Ciudades sin tiendas en un mundo de vagos
La nueva economía se aprovecha de nuestra holgazanería para quitarnos las ganas de oponernos a ella
Cuando aún no vivía en Madrid, una de las cosas que más me fascinaba en las visitas esporádicas a la ciudad, normalmente con motivo de alguna manifestación reivindicativa (que como todo el mundo sabe es, después de ir a ver El Rey León, una de las causas que históricamente más nos ha movido a los habitantes de las comunidades autónomas a hacer turismo en la capital del reino) era el nivel de especialización de los pequeños comercios: me parecía un placer inefable visitar lugares donde era posible encontrar 30 tipos diferentes de moldes pasteleros, aunque al final únicamente entrara a contemplarlos como quien va a un museo.
Cuando me vine a vivir aquí y me instalé en el barrio de Argüelles, encontraba verdaderamente asombroso que, frente al portal que daba acceso a mi cochambrosito apartamento de 30 metros cuadrados, hubiese un matrimonio capaz de subsistir vendiendo específicamente casas de muñecas y elementos para completarlas. No muy lejos se hallaba una librería —que sigue existiendo— donde presumían de comercializar única y exclusivamente novela negra y más allá, un bazar de aeromodelismo donde los clientes iban expresamente a adquirir soldaditos de plomo.

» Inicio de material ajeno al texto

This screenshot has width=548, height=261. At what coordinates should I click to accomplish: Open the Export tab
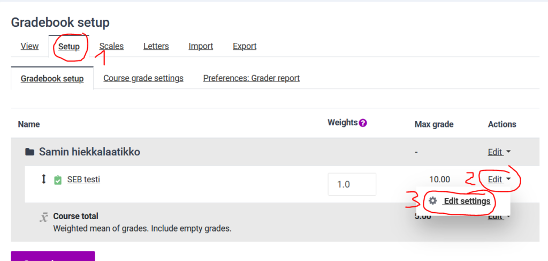245,46
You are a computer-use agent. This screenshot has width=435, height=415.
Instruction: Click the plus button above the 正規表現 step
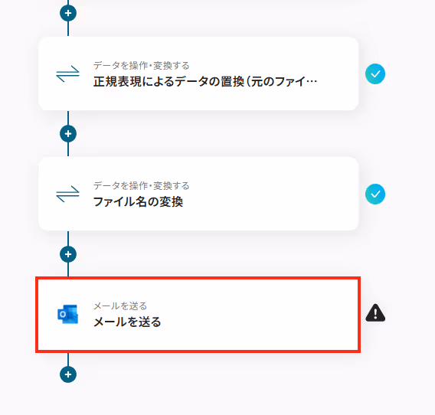point(68,13)
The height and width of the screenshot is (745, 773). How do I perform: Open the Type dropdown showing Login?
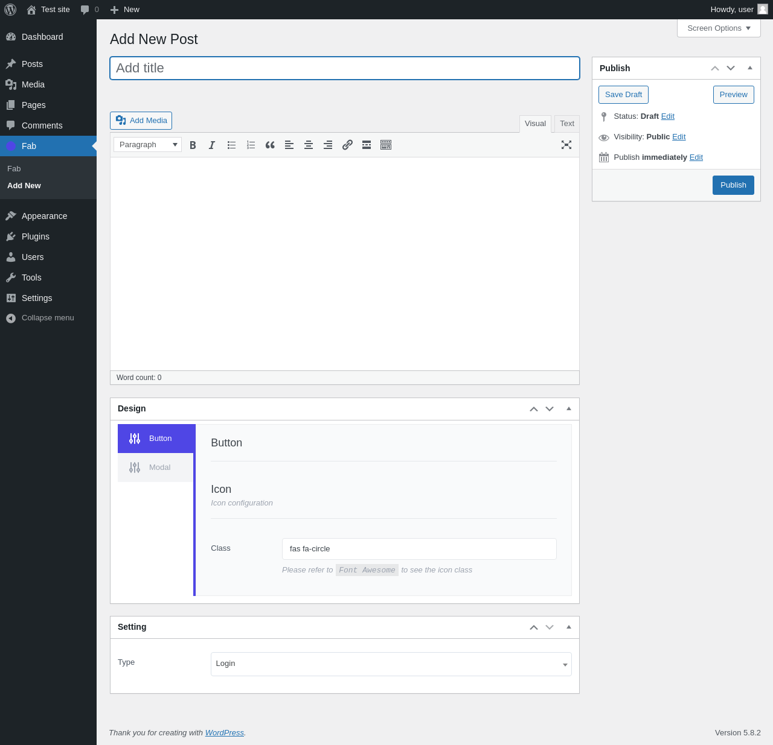click(391, 664)
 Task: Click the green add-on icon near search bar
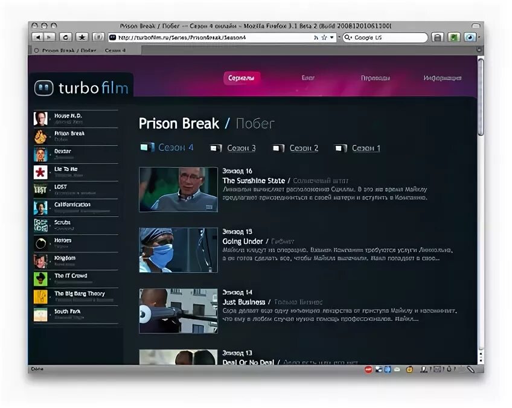coord(454,37)
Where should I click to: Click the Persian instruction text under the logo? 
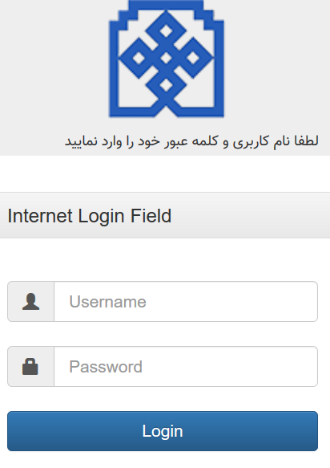(x=191, y=140)
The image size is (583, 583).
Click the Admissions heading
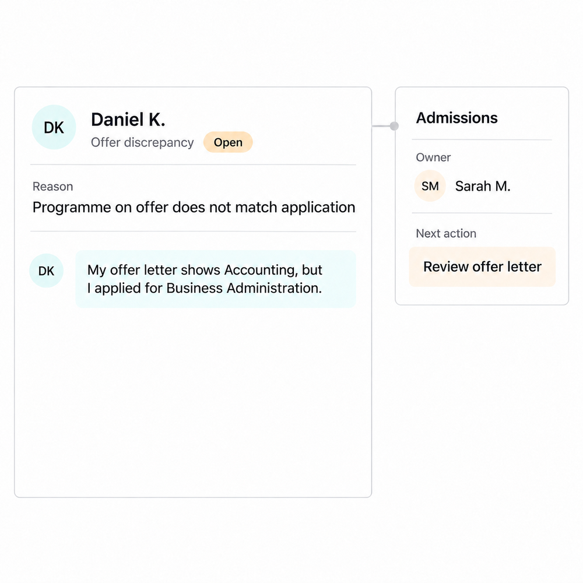click(x=456, y=118)
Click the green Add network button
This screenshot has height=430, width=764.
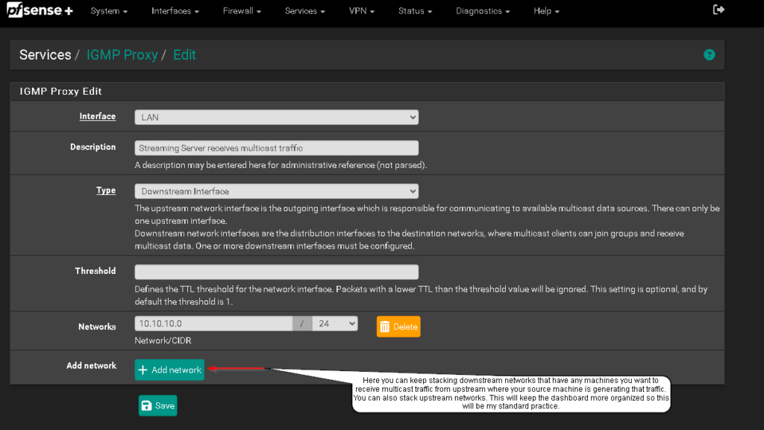click(169, 370)
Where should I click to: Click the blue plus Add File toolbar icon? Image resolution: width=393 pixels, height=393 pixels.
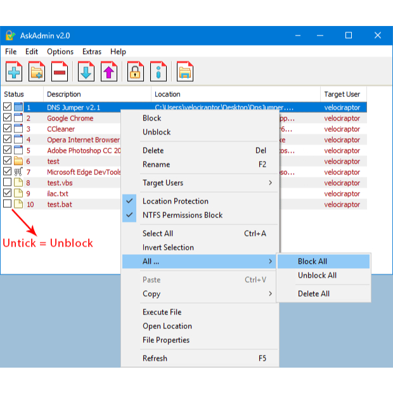click(14, 72)
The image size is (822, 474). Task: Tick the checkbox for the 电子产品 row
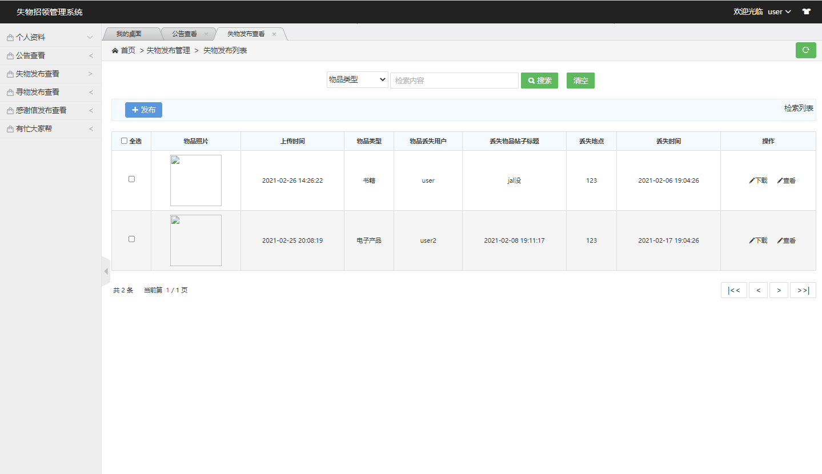tap(131, 239)
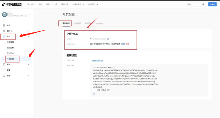Open 总览 in the sidebar

[9, 25]
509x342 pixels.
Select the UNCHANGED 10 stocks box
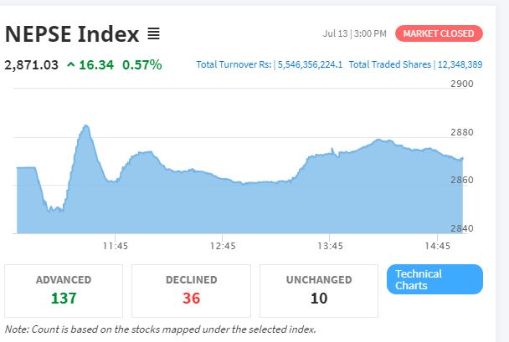pos(319,291)
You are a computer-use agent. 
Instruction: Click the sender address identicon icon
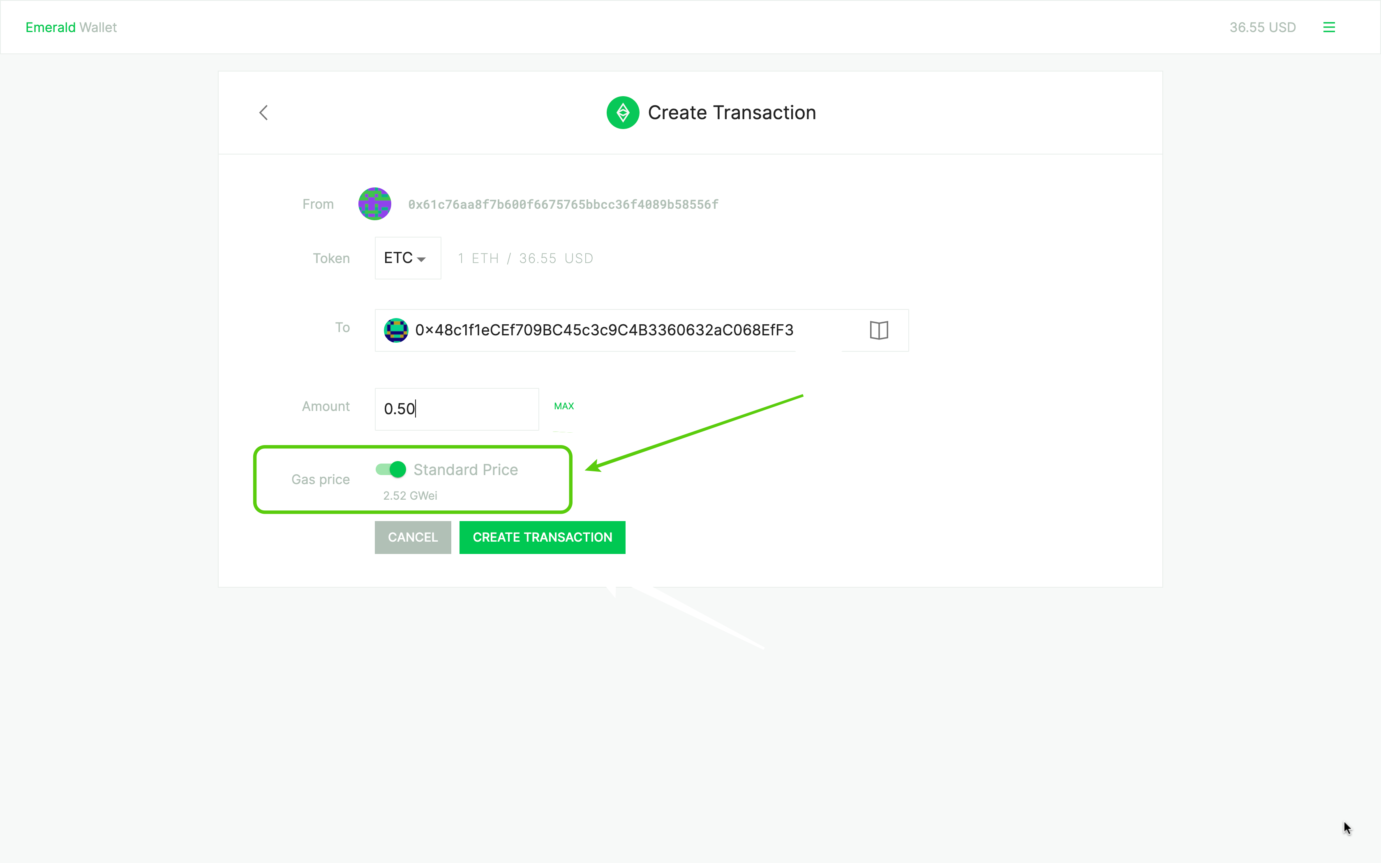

Estos días, en una de las comidas familiares navideñas se habló de un establecimiento del pueblón donde nací en el que un padre, una madre y dos hijos podían a su vez comer gracias a ofrecer a su público, los niños de toda la comarca, flautas dulces, xilófonos, cajas chinas y triángulos. Este comercio no estaba muy lejos de otro donde vendían únicamente trofeos, medallas y chándales escolares.
Esas tiendas no existen ya. Arrasaron con ellas sucesivos centros comerciales, lugares donde se vendía todo eso a la vez en un único espacio y que fueron promesa de prosperidad para un lugar desindustrializado, donde 20 puestos de empleo de cajera y 300 de reponedor parecieron el maná hasta que las cajeras fueron sustituidas por máquinas y ellas, junto con muchos reponedores, tuvieron que venirse a trabajar a Madrid, donde de momento hay más empleo aunque las tiendas especializadas estén desapareciendo igualmente, como también están desapareciendo los centros comerciales. Nadie quiere gastar su limitado tiempo en levantar el culo del sofá para ir a comprar si no tiene que hacerlo. Y cuando mandan a casa a 500 trabajadores de una gran superficie, ¿va a ir una manifestación alguien que no tiene ganas ni de bajar a por mandarinas?
Al lado de mi actual casa madrileña un inglés encantador con un encantador acento ídem vende únicamente jabones, mikados y fragancias de baño. Yo le compro siempre algunos detalles de Reyes porque no son caros, los envuelve en un delicado papel cebolla con estampados y les pone un sello auténtico de Royal Mail.
La nueva economía se aprovecha de nuestra prisa e incentiva nuestra vagancia para quitarnos las ganas de oponernos a ella. Debe de ser por eso que cada vez que hago el esfuerzo de ir a esa pequeña tienda me siento como una atleta. ¿Se podrá seguir llamando ciudad a un lugar donde ya no haya tiendas? ¿Y dónde se va a protestar cuando ya estás en Madrid?